Task instructions: Write out the entries again from the start through the line with "I will point(61,293).", keeping the requests as they are. Multiply every coordinate in the answers by 1.2 and round to whole numbers, with halves rounding up.

════════════════

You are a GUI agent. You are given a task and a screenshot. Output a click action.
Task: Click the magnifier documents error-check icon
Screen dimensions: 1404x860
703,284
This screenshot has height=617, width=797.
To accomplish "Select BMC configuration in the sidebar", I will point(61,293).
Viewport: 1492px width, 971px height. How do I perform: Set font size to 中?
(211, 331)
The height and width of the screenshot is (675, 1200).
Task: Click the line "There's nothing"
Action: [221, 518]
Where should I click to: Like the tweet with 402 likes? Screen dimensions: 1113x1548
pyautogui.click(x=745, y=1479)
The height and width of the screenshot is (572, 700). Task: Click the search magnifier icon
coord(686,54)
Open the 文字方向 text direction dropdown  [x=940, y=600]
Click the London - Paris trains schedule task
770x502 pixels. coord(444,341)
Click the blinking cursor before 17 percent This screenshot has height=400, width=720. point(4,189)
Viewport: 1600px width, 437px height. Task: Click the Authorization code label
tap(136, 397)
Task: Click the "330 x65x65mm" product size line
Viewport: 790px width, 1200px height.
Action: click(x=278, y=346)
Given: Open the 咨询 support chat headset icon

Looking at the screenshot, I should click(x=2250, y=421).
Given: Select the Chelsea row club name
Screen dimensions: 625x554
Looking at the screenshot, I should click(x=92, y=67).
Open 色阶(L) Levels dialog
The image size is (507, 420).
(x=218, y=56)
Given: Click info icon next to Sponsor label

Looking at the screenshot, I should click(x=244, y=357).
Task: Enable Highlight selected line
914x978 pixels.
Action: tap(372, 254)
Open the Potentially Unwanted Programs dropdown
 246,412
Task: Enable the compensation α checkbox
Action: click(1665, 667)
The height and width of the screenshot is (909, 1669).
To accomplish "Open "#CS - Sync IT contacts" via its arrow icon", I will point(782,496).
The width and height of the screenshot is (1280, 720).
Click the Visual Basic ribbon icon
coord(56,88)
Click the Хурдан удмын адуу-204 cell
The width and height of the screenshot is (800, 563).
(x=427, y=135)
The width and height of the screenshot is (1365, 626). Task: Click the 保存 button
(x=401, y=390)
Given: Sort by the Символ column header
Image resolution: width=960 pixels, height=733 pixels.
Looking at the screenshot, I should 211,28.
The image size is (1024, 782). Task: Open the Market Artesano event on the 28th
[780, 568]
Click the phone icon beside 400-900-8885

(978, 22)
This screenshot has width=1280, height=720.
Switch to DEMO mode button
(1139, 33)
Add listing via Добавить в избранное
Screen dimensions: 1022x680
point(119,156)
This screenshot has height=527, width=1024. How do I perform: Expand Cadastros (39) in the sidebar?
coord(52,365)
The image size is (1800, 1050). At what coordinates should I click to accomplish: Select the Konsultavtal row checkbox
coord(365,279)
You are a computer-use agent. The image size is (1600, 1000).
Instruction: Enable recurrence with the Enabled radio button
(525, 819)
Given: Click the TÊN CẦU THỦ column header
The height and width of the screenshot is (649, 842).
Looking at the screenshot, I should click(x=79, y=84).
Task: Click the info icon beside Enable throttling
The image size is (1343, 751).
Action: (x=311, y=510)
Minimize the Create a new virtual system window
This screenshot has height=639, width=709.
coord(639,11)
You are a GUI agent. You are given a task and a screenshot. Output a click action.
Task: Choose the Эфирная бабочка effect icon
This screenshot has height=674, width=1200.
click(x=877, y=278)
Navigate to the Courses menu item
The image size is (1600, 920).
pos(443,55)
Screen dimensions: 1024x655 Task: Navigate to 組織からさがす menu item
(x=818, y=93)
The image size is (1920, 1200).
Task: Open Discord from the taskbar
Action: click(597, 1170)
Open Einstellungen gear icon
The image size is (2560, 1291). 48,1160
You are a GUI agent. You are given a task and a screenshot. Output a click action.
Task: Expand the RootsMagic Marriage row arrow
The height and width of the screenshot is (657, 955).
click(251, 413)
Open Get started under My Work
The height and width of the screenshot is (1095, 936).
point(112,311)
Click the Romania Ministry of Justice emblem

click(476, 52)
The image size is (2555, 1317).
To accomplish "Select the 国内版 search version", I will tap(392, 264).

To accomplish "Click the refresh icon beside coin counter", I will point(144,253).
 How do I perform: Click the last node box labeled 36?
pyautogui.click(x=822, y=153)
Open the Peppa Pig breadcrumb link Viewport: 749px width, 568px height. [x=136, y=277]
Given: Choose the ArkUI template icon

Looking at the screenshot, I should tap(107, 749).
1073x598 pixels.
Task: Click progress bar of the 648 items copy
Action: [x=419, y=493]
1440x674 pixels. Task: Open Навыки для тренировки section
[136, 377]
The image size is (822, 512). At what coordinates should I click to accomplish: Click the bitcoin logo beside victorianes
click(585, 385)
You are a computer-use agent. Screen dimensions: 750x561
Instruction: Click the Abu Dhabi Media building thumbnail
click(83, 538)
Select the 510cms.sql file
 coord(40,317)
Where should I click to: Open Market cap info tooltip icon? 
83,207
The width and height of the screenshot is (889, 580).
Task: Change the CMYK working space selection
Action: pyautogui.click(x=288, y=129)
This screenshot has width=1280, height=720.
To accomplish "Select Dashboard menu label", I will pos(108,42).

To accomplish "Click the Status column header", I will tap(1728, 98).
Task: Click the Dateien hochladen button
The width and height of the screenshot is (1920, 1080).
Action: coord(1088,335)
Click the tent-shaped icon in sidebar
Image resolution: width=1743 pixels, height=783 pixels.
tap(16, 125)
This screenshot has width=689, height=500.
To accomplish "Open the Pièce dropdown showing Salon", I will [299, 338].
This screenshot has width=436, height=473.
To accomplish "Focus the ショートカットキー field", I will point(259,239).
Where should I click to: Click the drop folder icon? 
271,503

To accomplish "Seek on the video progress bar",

════════════════

Solution for this task:
You are a GUI agent. You are given a task and a screenshot. Output a click action.
Task: Click the magnifier documents error-check icon
Screen dimensions: 1404x860
844,341
This screenshot has height=617, width=797.
To accomplish "Select BMC configuration in the sidebar", I will point(73,352).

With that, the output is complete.